Своеобразие расфокусированного интереса публики, на которую рассчитаны постановки эпического театра, состоит как раз в том, что к способности зрителя сопереживать никто и не апеллирует. Вместо вчувствования искусство эпического театра взывает скорее к удивлению. Кратко это можно выразить так: вместо того чтобы сопереживать герою, публика должна скорее научиться удивляться тем обстоятельствам, в которых он вращается.

По Брехту, эпическому театру следует не столько развивать действие, сколько представлять состояния. Но под представлением здесь имеется в виду не воспроизведение в смысле натуралистических теоретиков. Скорее, речь о том в первую очередь, чтобы впервые только и обнаружить состояния. (Можно даже, пожалуй, сказать, их о-странить, [подвергнуть отчуждению].) Это обнаружение (отчуждение) состояний осуществляется с помощью прерывания хода (действий). Простейший пример: семейная сцена. Вдруг входит чужак. Жена как раз собиралась схватить бронзовую вещицу, чтобы запустить ею вслед дочери; отец собирался открыть окно, чтобы позвать полицейского. В этот момент чужак появляется в дверях. «Картина маслом», — как говорили в 1900-е. Это значит, что чужак оказывается здесь лицом к лицу с состоянием. Растерянные лица, раскрытое окно, беспорядок в доме. Но есть взгляд, для которого даже более спокойные сцены буржуазной жизни выглядят не сильно иначе.
▬▬▬
Задание: Продолжите фрагмент об эпическом театре с места, где он обрывается, начав сразу после его последнего предложения.
▬▬▬
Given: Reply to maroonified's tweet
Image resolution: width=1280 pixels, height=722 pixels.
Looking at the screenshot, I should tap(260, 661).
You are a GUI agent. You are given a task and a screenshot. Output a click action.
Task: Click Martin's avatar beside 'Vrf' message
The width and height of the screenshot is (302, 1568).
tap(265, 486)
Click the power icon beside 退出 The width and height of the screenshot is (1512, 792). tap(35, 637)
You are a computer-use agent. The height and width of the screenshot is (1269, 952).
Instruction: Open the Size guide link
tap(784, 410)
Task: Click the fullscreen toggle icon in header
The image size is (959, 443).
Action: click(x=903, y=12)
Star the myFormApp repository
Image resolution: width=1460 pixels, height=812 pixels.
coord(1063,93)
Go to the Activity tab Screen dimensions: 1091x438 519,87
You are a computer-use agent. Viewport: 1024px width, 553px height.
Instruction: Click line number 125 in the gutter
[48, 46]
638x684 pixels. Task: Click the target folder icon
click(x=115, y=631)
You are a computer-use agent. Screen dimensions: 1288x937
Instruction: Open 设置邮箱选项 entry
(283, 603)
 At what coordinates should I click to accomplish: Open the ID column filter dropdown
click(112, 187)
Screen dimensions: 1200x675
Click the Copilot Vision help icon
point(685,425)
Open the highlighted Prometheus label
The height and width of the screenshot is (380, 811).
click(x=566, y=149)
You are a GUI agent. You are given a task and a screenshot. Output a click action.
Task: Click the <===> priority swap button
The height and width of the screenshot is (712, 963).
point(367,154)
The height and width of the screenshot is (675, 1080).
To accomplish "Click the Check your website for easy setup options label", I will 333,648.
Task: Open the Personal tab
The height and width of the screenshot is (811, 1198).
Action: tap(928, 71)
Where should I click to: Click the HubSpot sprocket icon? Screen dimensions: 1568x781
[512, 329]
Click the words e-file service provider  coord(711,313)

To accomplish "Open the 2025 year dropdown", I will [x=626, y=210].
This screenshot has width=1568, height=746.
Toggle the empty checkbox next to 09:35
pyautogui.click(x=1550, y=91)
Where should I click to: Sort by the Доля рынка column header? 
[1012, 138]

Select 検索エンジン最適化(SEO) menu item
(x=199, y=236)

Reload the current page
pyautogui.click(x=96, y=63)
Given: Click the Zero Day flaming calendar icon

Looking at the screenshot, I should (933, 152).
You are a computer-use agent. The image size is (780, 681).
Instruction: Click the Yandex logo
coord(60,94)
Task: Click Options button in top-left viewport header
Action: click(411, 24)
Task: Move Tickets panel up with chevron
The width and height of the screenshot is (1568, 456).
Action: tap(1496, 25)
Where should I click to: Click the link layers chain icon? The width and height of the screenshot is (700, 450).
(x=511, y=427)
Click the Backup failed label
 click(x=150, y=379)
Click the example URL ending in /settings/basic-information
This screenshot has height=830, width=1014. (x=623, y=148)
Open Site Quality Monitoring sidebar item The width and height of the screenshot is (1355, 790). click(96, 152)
▬▬▬
Ответ ниже:
V. Цитируемый жест

«Воздействия каждой фразы (3), —как написано в одном из дидактических стихотворений по драматургии, — ждали и обнаруживали. И ждали до тех пор, пока толпа не вынесет свой приговор». По сути, игра прерывалась. Здесь можно развить эту мысль и подумать над тем, что прерывание — это один из фундаментальных способов всякого формообразования. И этот способ выходит далеко за пределы искусства. Здесь достаточно вспомнить, что он лежит в основе цитаты. Цитирование текста предполагает прерывание его связей. Поэтому вполне понятно, что эпический театр, построенный на прерывании, является в специфическом смысле цитируемым [мемным]. В цитируемости его текстов не было бы ничего своеобычного. Однако иначе обстоит с его жестами, представляемыми по ходу спектакля.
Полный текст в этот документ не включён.